Database migration from version 3.X to 4.X

OpenIAM migration procedure is linked with fact that root encryption algorithm was changed from 3DES to AES.

RPM Installation

PostgreSQL and MySQL

For PostgreSQL and MySQL since v4.1.5.1 one can use a migration util. Util is located in /usr/local/OpenIAM/data/openiam/conf/schema/migration folder. Usage:

Migrate from 3.4.X to 4.X
1./run.sh <db_type> <current_openiam_version> <db_root_password>

where db_type may has values: mysql, postgresql, current_openiam_version may has values: "3.4" - for 3.4.X installations, "3.5" for 3.5,3.6,3.6.1 installations, db_root_password is a password for root user in case of using MySQL, idmuser in case of using PostgreSQL

For example https://drive.google.com/file/d/159IJ2k44drlUbACNro3xexiYJDqIt5eu/view?usp=sharing

Examples
1./run.sh mysql 3.4 openiamExample of updating mysql server with 3.4.X OpenIAM version using root user with password "openiam"
2./run.sh mysql 3.5 openiamExample of updating mysql server with 3.5,3.6 or 3.6.1 OpenIAM version using root user with password "openiam"
3./run.sh postgresql 3.4 idmuserExample of updating postgresql server with 3.4.X OpenIAM version using idmuser user with password "idmuser"
4./run.sh postgresql 3.5 idmuserExample of updating postgresql server with 3.5,3.6 or 3.6.1 OpenIAM version using idmuser user with password "idmuser"

Oracle

Use Oracle SQL developer to apply scripts to the existing Oracle database. Please run consistently scripts from:

/data/openiam/conf/schema/oracle/4.0 /data/openiam/conf/schema/oracle/4.0.1 /data/openiam/conf/schema/oracle/4.1.0 /data/openiam/conf/schema/oracle/4.1.1

and etc...

Next, apply the following script.

UPDATE PROPERTY_FILE_VALUES SET PROPERTY_VALUE = 'DES' WHERE PROPERTY_ID = 'org.openiam.iam.cryptor.algorithm';

Note: Use AES encryption instead of 3DES

After uccessful update of database and running the application you will be able to update your deployment to use AES encryption instead of 3DES that was used in v3.X.
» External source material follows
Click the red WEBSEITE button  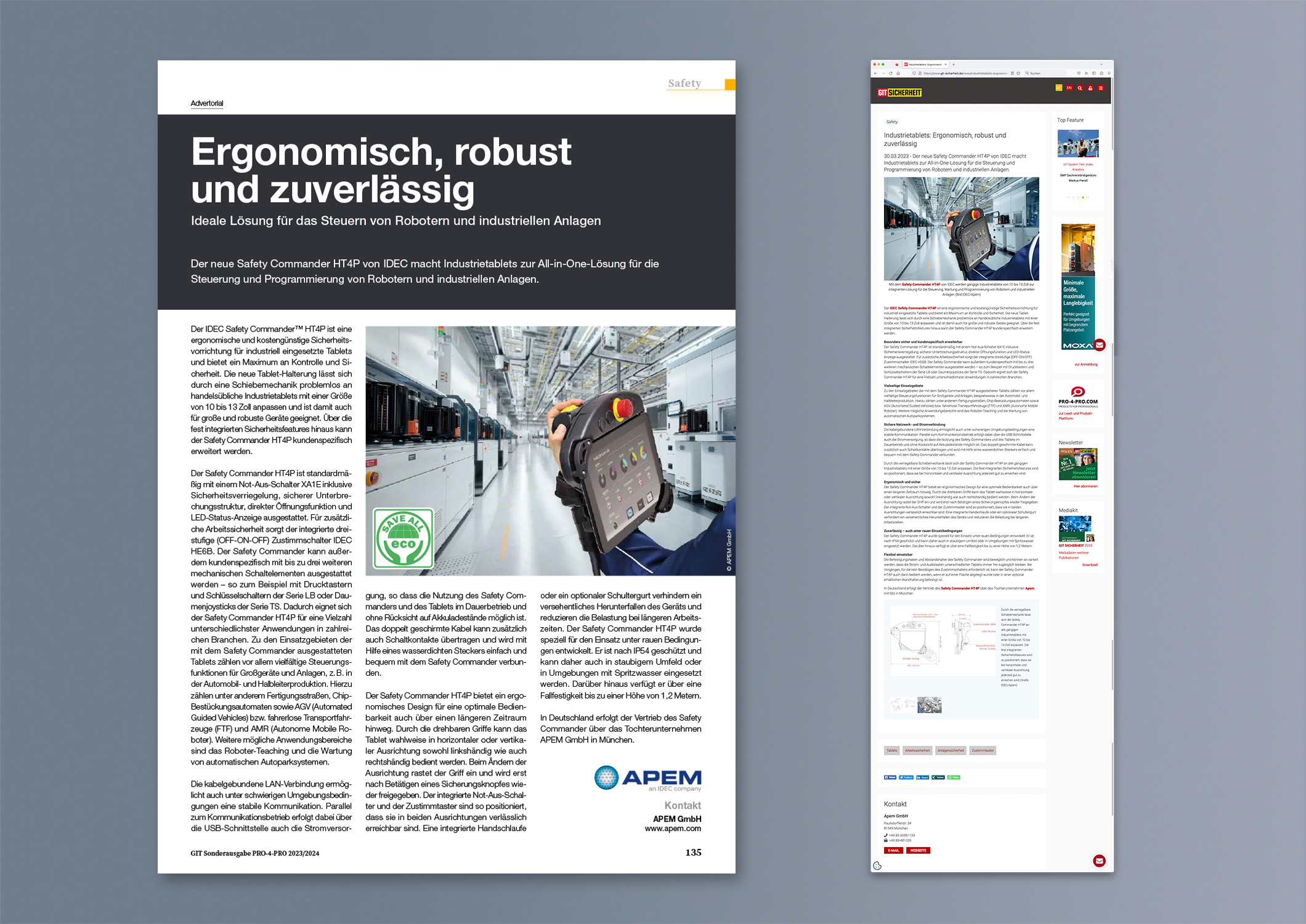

To do that, perform the following steps:

  1. Go to webconsole as sysadmin at: http://your_server/webconsole
  2. Navigate on top menu to AdministrationSystem Configuration.
  3. In System tab find Crypto Algorithm Name and change the value to AES
  4. Click save button at the bottom.
  5. Stop openiam application (you can stop only openiam-esb module)
  6. Login to the redis server with redis-cli command
  7. In redis-cli console, if you are using the password, type AUTH <YOUR_REDIS_PASSWORD>
  8. Run FLUSHALL command in redis-cli console. It will cleanup all cache and current active users sessions. Don't worry, you will not loose any kind of important information.
  9. Run openiam-esb application.
  10. Now you are able to use your passwords. AES encryption is applied.